━━━━━ EXTRACTED MATERIAL

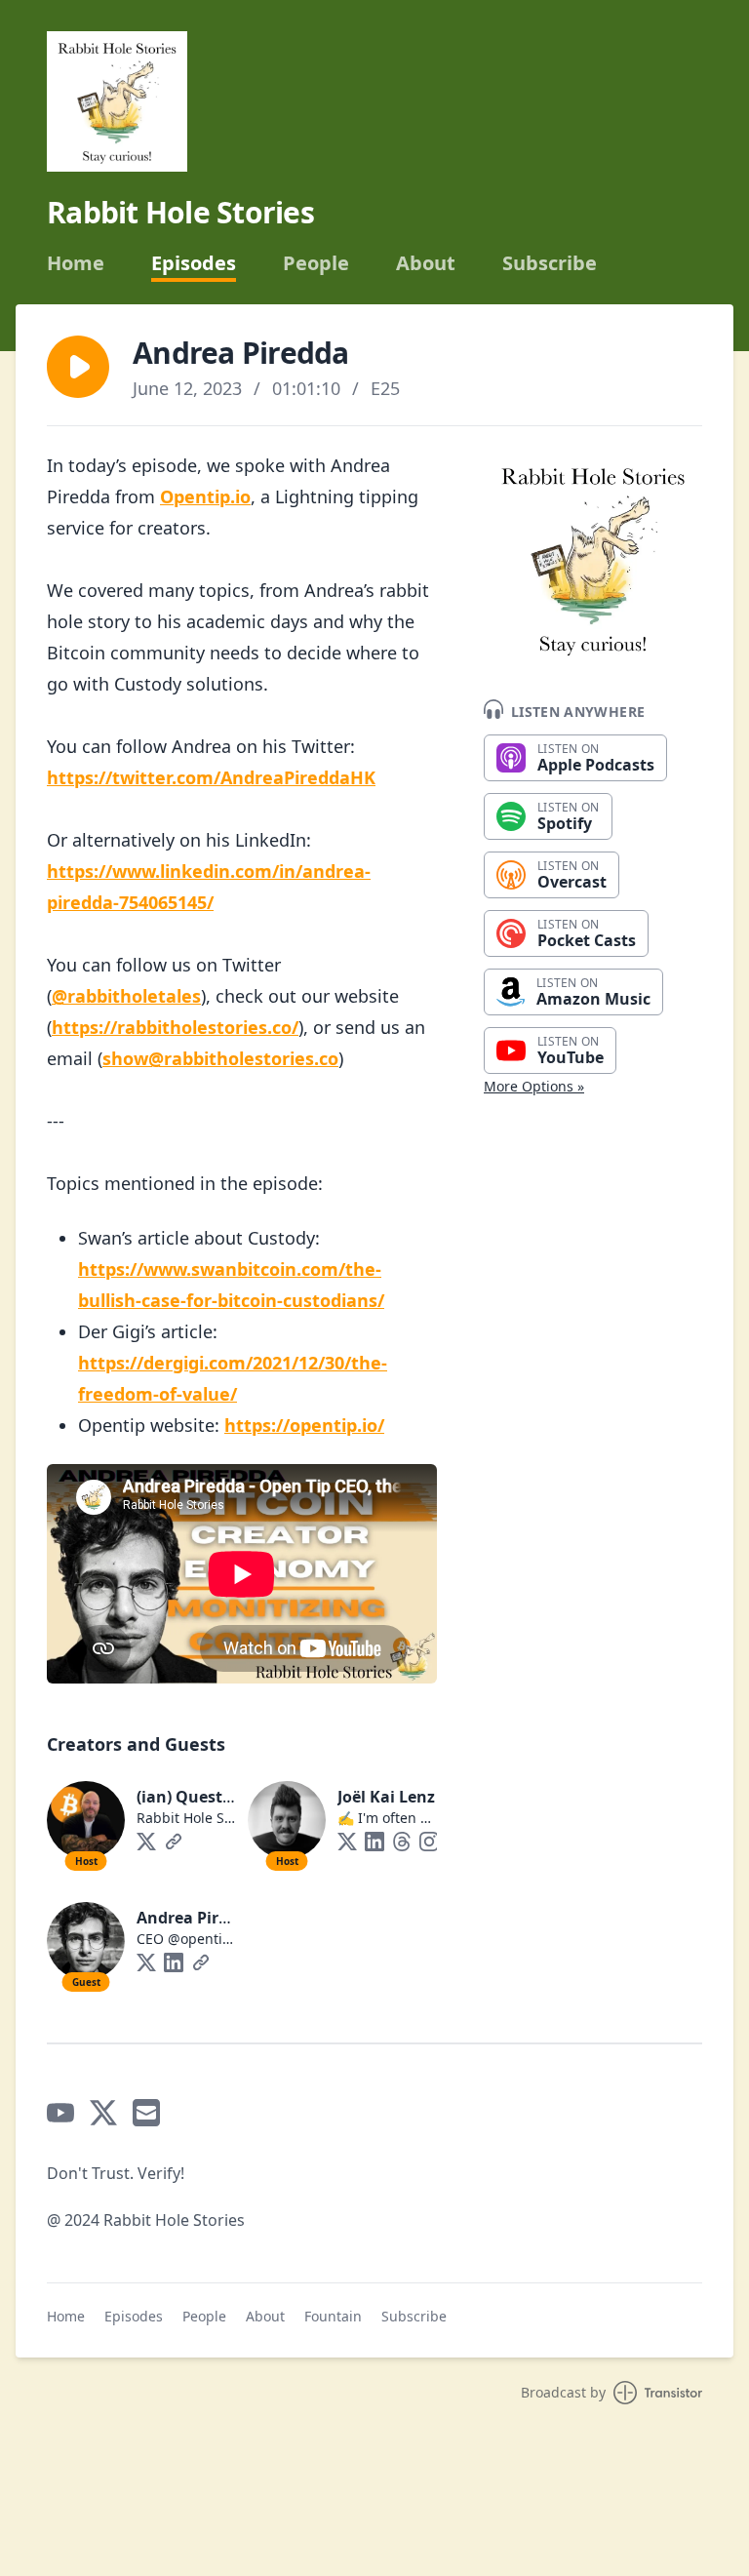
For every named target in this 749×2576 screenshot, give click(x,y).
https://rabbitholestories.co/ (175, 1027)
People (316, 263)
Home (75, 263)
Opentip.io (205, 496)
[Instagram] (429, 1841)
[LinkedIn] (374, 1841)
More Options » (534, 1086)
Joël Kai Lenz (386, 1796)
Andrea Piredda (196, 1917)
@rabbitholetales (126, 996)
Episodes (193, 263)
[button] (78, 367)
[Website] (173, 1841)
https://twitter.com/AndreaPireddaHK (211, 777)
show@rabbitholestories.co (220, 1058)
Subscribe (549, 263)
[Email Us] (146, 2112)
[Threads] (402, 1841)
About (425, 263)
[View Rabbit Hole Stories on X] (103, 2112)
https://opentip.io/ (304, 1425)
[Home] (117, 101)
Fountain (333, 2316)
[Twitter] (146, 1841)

━━━━━━━━━━

▸ **TASK INSTRUCTIONS**
Find how many lines of the material include the string "rabbitholestories". Nothing but the number should be given.

▸ **EXERCISE OUTPUT**
2